● **PROBLEM DESCRIPTION**: What you produce should be the lines from the line containing "Click the orange arrow toolbar icon" through the last line below, both ends included, reproduced exactly and without pictures.

● **STORED DATA**:
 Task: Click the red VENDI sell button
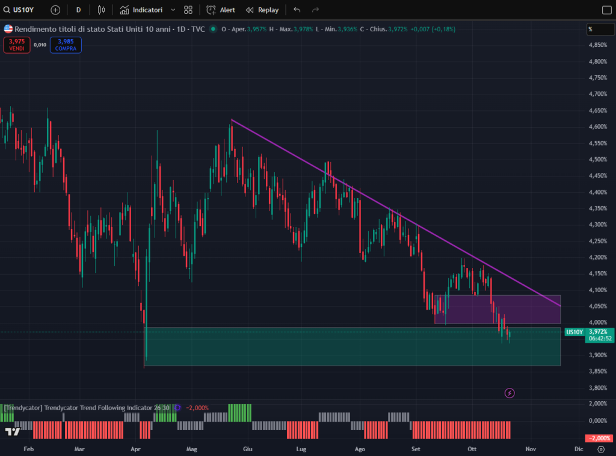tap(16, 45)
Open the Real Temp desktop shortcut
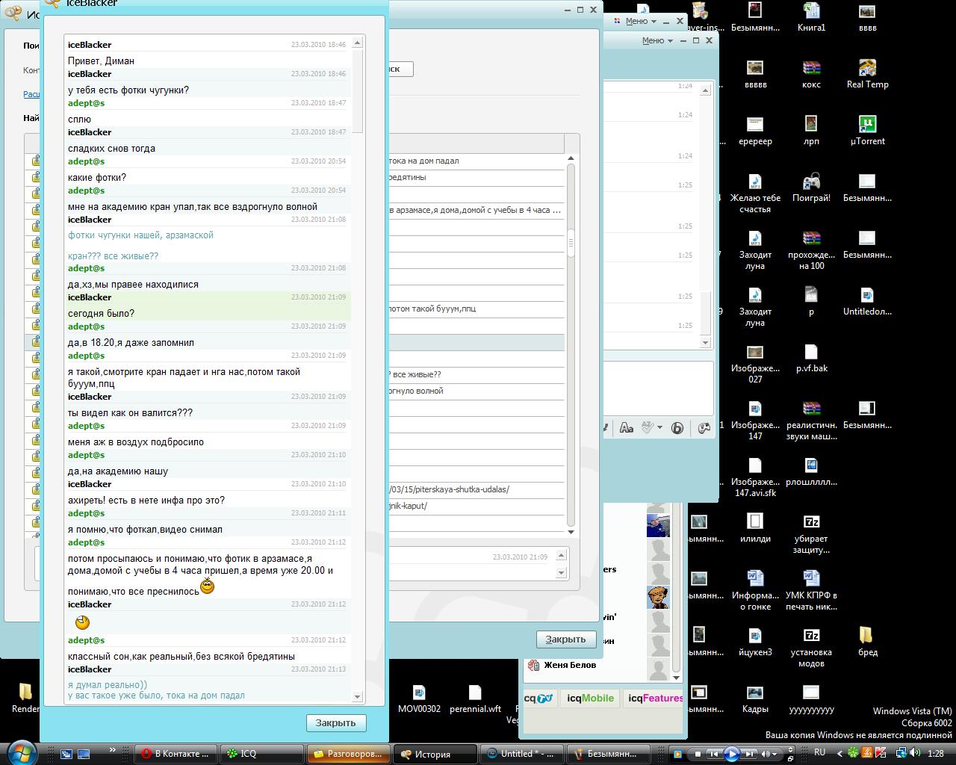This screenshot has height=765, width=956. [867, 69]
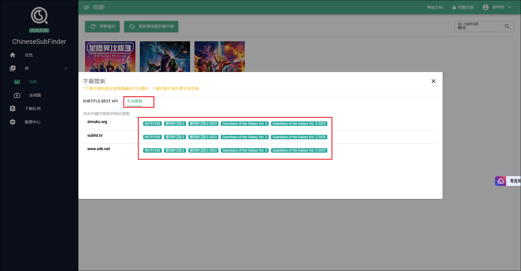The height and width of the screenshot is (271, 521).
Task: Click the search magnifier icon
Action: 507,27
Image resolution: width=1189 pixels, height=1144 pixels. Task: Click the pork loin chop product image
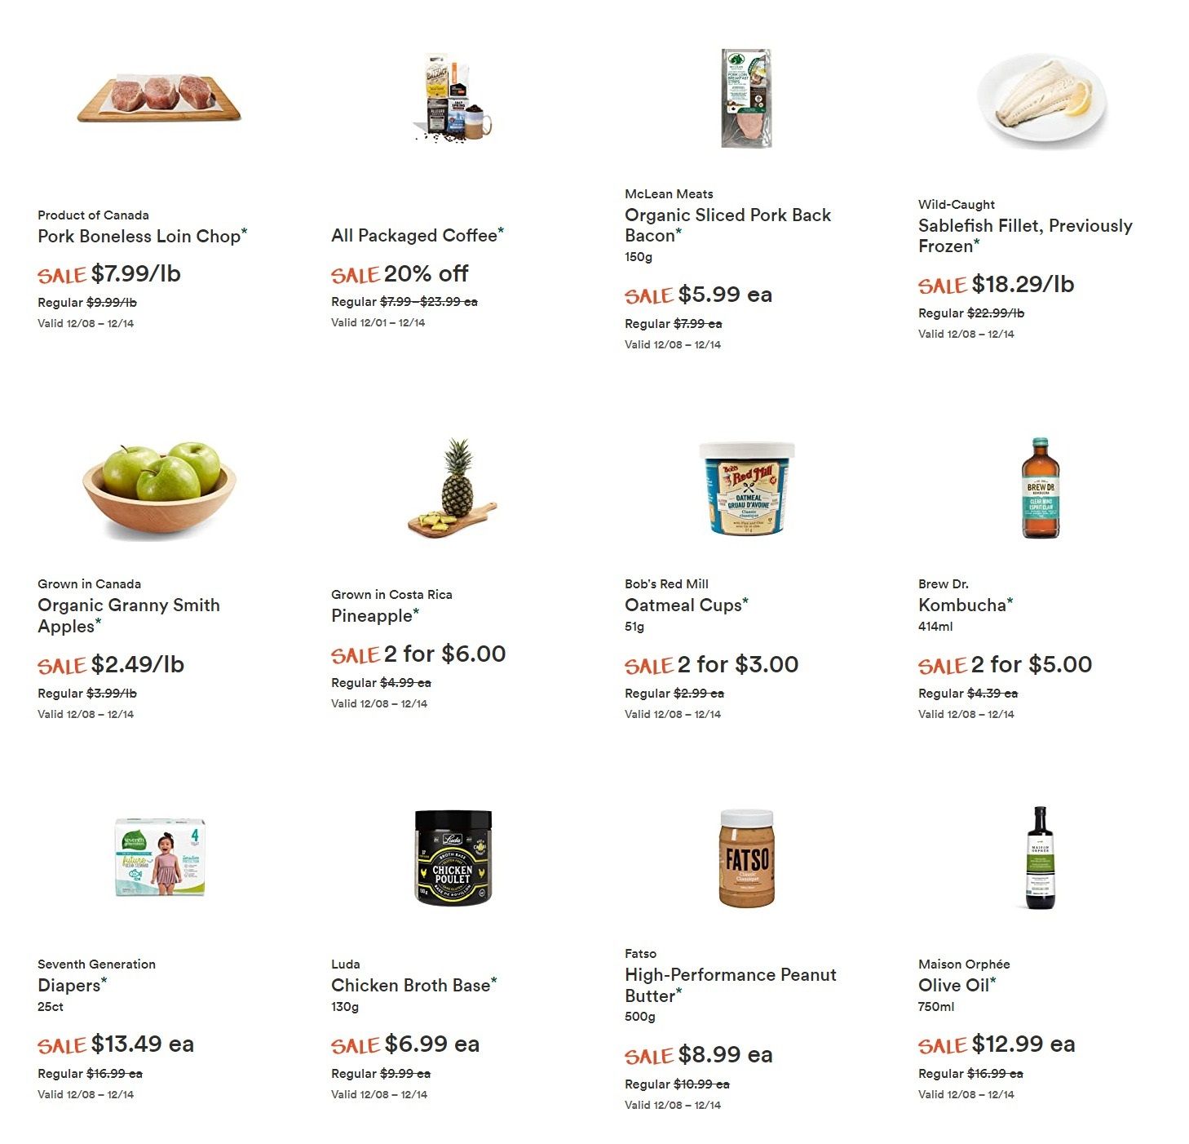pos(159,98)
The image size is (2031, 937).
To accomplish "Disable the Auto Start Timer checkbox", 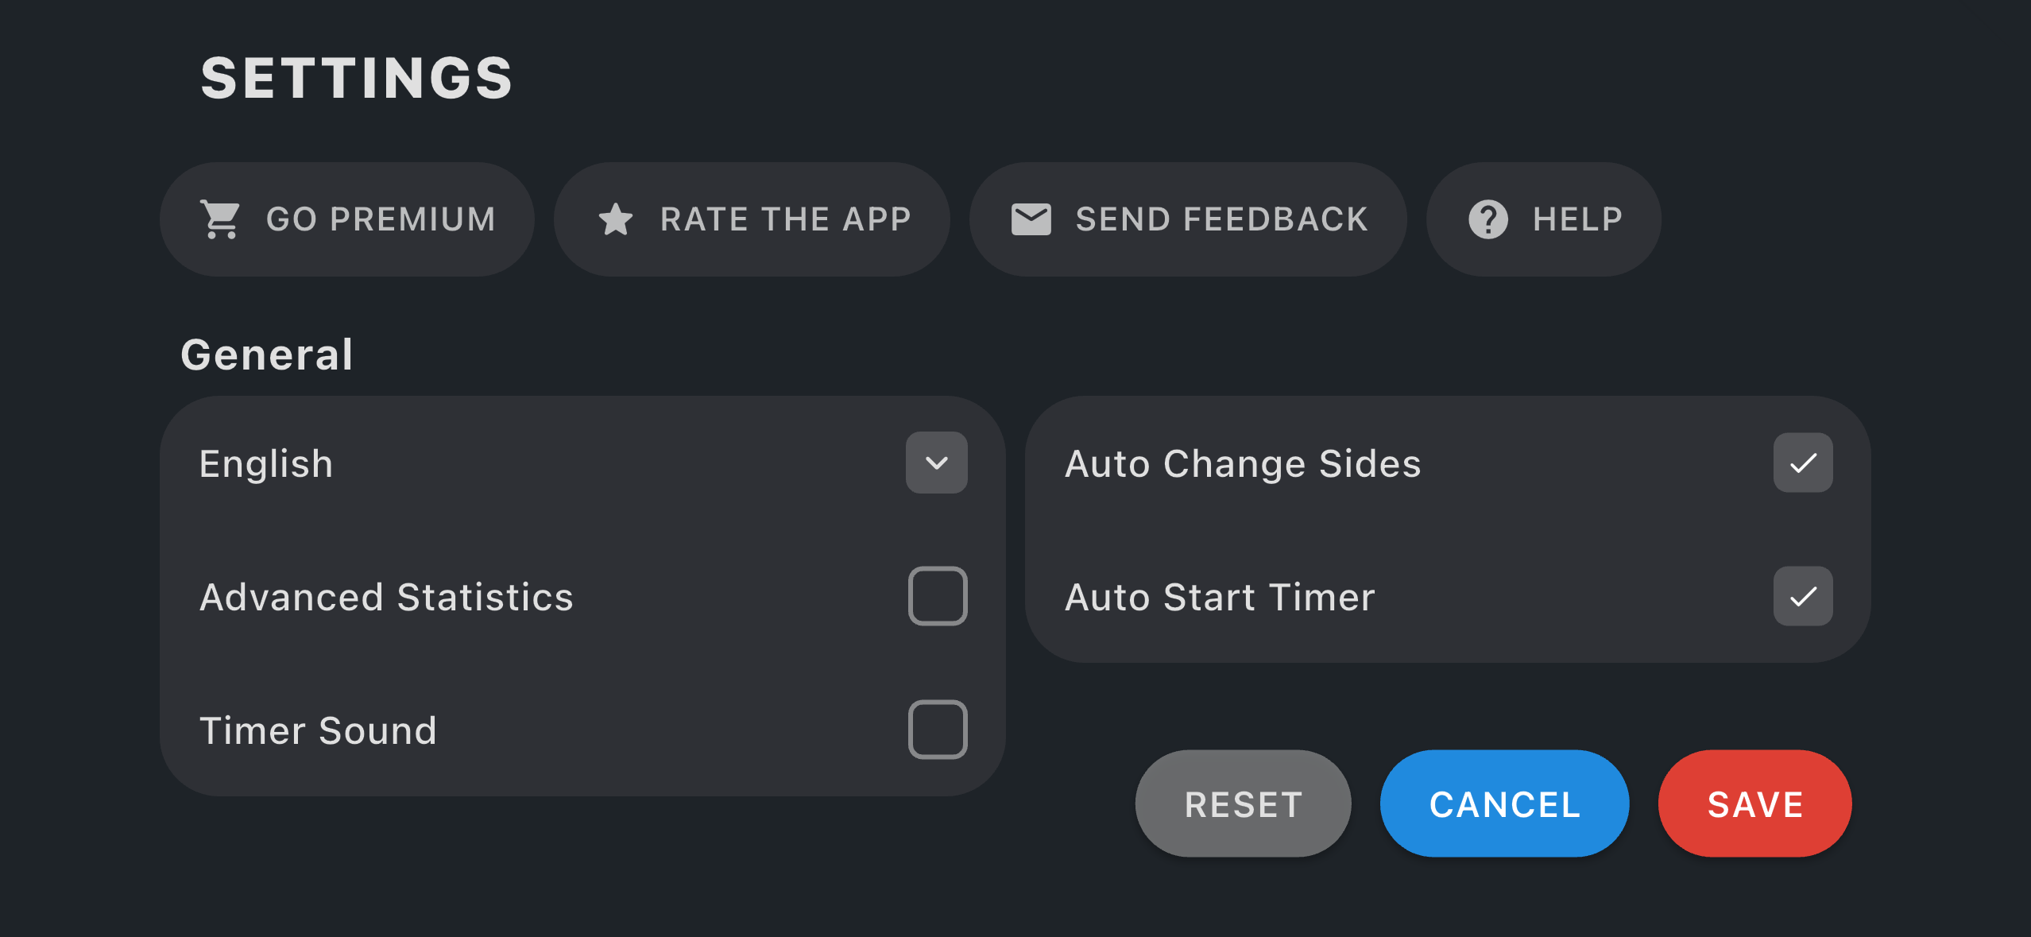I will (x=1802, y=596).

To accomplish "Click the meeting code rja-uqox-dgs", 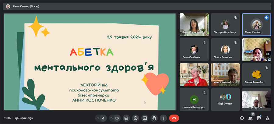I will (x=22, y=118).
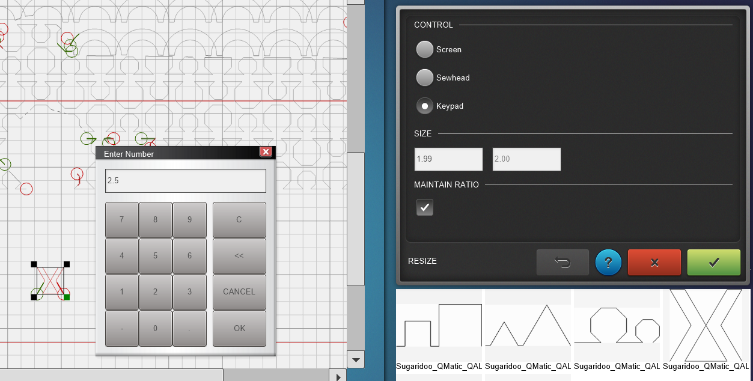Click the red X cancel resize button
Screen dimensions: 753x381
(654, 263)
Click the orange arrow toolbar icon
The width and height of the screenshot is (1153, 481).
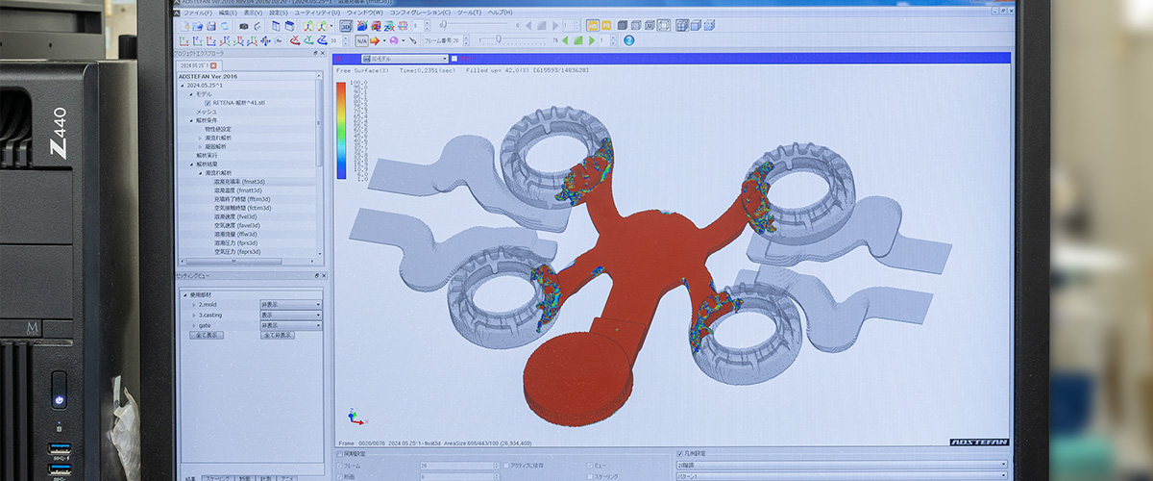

● **ANSWER TO THIS EXERCISE**:
Click the orange arrow toolbar icon
The width and height of the screenshot is (1153, 481).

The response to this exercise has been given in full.